Copy each line below in which the string "agent" occurs.

■ **DATASET**:
● ● ●
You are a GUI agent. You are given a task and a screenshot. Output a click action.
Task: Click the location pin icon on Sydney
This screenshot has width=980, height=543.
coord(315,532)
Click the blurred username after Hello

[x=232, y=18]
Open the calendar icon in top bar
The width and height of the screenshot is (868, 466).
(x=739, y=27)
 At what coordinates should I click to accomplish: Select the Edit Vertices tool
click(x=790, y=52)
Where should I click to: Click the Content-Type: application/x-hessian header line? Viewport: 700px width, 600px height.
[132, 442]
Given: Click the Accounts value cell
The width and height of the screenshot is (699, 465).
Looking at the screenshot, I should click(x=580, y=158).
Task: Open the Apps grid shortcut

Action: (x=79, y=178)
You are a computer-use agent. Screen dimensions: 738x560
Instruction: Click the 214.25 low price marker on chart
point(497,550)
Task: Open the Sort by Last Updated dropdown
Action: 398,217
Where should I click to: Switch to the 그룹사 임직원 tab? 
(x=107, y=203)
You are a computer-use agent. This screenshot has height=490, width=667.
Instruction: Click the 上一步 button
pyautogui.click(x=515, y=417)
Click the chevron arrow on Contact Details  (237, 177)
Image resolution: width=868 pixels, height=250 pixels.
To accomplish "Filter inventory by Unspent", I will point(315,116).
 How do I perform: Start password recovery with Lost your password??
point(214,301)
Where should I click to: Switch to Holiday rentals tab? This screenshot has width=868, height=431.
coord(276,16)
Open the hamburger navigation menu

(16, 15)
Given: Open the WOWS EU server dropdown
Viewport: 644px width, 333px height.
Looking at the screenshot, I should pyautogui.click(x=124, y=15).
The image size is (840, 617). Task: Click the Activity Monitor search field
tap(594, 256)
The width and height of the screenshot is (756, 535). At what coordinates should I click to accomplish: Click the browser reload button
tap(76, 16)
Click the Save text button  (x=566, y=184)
● ● ●
■ **EXERCISE SOLUTION**:
You are a GUI agent. You are given a task and a screenshot. Output a click action.
You are a computer-use agent. Screen dimensions: 738x560
You are a computer-use agent. This screenshot has height=490, width=667.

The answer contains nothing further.